In [117]:
import json
import os
from pathlib import Path
from pprint import pprint

import pandas as pd
import polars as pl
from datasets import Dataset
from huggingface_hub import login

## Paths

In [115]:
marqo_full_dir = Path("~/Datasets/marqo-gs-dataset/marqo_gs_full_10m").expanduser()
if not marqo_full_dir.exists():
    raise FileExistsError(f"Missing dataset file on location: {marqo_full_dir}.")

In [16]:
dataset_files = list(marqo_full_dir.iterdir())
print(f"Number of files in dataset dir: {len(dataset_files)}")
print("Files in dataset dir:")
pprint(sorted([file.name for file in dataset_files]))

Number of files in dataset dir: 18
Files in dataset dir:
['corpus_1.json',
 'corpus_2.json',
 'query_0_product_id_0.csv',
 'query_0_product_id_0_gt_dev.json',
 'query_0_product_id_0_gt_test.json',
 'query_0_product_id_0_queries.json',
 'query_0_product_id_1.csv',
 'query_0_product_id_1_gt_dev.json',
 'query_0_product_id_1_gt_test.json',
 'query_0_product_id_1_queries.json',
 'query_1_product_id_0.csv',
 'query_1_product_id_0_gt_dev.json',
 'query_1_product_id_0_gt_test.json',
 'query_1_product_id_0_queries.json',
 'query_1_product_id_1.csv',
 'query_1_product_id_1_gt_dev.json',
 'query_1_product_id_1_gt_test.json',
 'query_1_product_id_1_queries.json']


From the dataset GitHub Repository we conclude that dataset structure is following:

> 4 splits: training split with 80% of queries and 50% of documents, novel query splitwith the other 20% of queries and the same documents as the training split, novel corpus split with the same queries as the training split and unseen documents with the equal size of the training corpus, and zero-shot split with unseen queries and documents. <br><br>
For each dataset such as marqo_gs_full_10m, there are 4 splits as discussed before. <br>
    - **query_0_product_id_0** represents in-domain set, <br>
    - **query_1_product_id_0** represents novel query set, <br>
    - **query_0_product_id_1** represents novel document set, <br>
    - **query_1_product_id_1** represents zero shot set, <br> <br>
For each split, there is a ground truth csv containing triplet information, a set of validation ground truth and a set of test ground truth.

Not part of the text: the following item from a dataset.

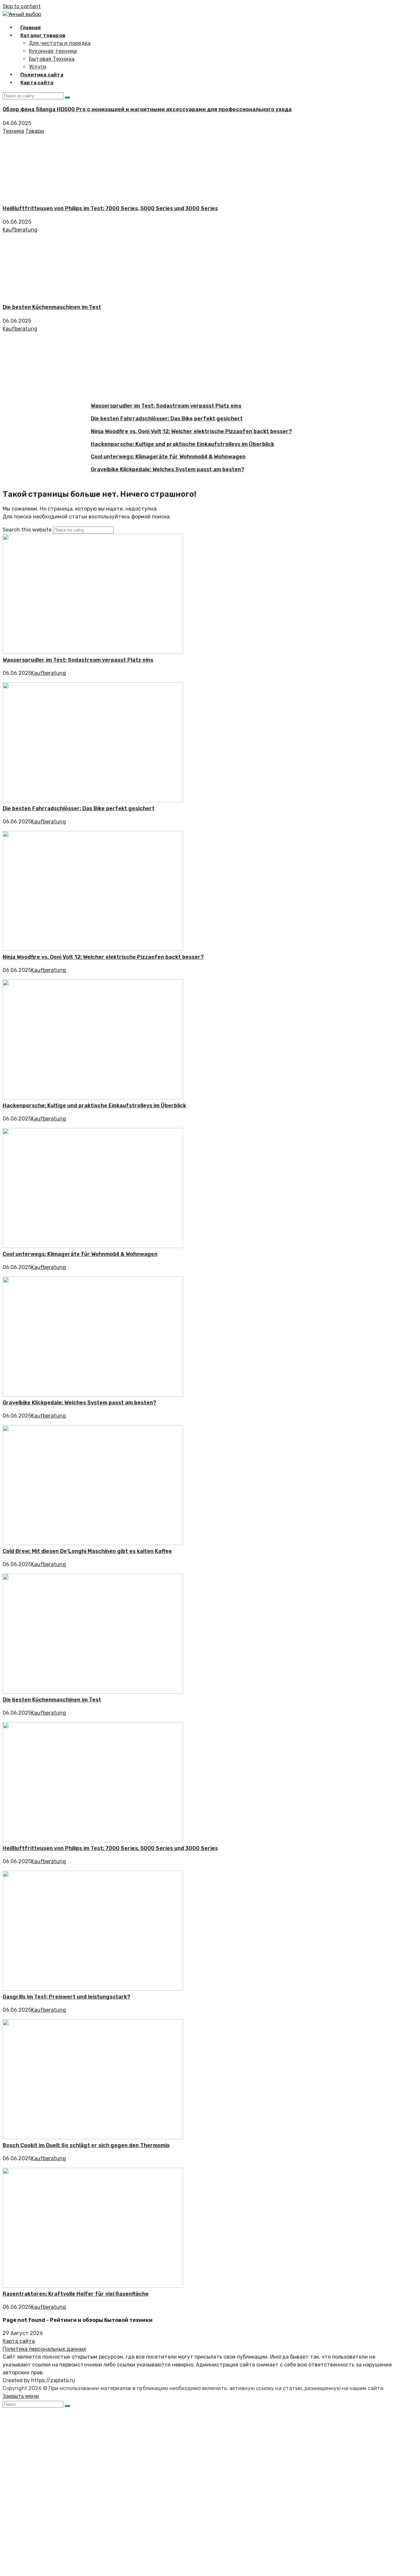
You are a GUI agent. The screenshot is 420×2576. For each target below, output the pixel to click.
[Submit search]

This means that for our model we will be using only first, "in-domain" set.

🔗 ***Note:** Link to the original dataset [Github Repository](https://github.com/marqo-ai/GCL?tab=readme-ov-file).*

## Dataset Analysis

- `query_0_product_id_0.csv`: 
    - query (str),
    - product_id (int), 
    - image_local (str),
    - position (int),
    - title (str),
    - pair_id (str),
    - score_linear (int),
    - score_reciprocal (float),
    - no_score (int),
    - query_id (int)
- `query_0_product_id_0_queries.json`: Dict[str, List[str]] **dev** and **test** keys with the list of queries (List[str])
- `query_0_product_id_0_gt_dev.json`: Dict[str, Dict[str, int]] Queries as **keys** that inside have dictionaries with product IDs as a **keys** and a **values** are the rankings of the products.
- `corpus_1/2.json`: List[Dict[str, Dict]] Product IDs as **keys** and values are dictionaries with **keys** and **values** same as columns in `query_0_product_id_0.csv`.

In [100]:
test_path = marqo_full_dir / "query_0_product_id_0.csv"
test_df = pd.read_csv(test_path)
num_samples = len(test_df)
print(f"Number of data samples: {num_samples:_}")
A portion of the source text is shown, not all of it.